When I was working on the book, I pulled together a reference collection of boots of various sorts. Some of these were found on the far-flung reaches of Ebay or Etsy. Others came from the darkest recesses of our closet. This pair is one of the latter. They look like the sort of thing that might have been worn by a sixties dolly bird, but they actually date from 1996.
As I’ve mentioned in previous posts, in Britain the middle years of the nineteen nineties saw a huge resurgence of interest in the music, art, and fashions of the sixties. These were the years of “Britpop,” a distinctive guitar-driven form of rock with psychedelic overtones typified by bands like Blur, Oasis, Suede, Pulp, and a host of lesser imitators.
Where sixties pastiches are found, there also the fashion boot flourishes. The iconic look of a miniskirt and boots is a potent one, even if most of the evidence suggests that the look was nowhere near as common as movies like Austin Powers would have you suppose. Boots had already made a comeback as part of the clubbing culture of early nineties Britain, but now shoe retailers went full tilt into sixties-themed nostalgia.
And nothing says sixties like a pair of white boots. Stack-heeled lace-up boots had been hugely popular a couple of years previously; this pair by the British store Dolcis took the stack heeled design, reworked it in white patent leather, and added that elegant Edwardian-style curve to the top of the shaft. An instant winner, right?
Unfortunately not. The tall lace-up boots of the nineties had a circulation-challengingly tight fit which did wonders for the line of the wearer’s leg, but they also took forever to get on, which is one reason why they were rapidly supplanted by zip-fastened designs. And however keen you were on sixties fashions, a shiny white pair was never a practical option in grimy British cities.

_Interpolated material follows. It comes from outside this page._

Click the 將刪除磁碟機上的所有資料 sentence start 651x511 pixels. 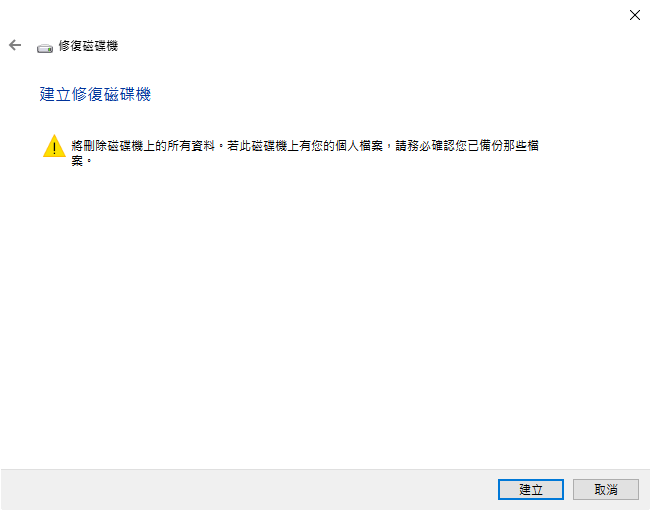[143, 146]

That explains why these particular boots ended up in a bargain bucket at Dolcis, where I purchased them for the princely sum of £5:00. I bore them home in triumph to my wife who, being much more knowledgable about fashion than me, cocked a quizzical eyebrow and consigned them immediately to the farthest reaches of the closet. Where they remained for almost twenty years, until I needed a pair of boots to illustrate a piece on sixties nostalgia for the book.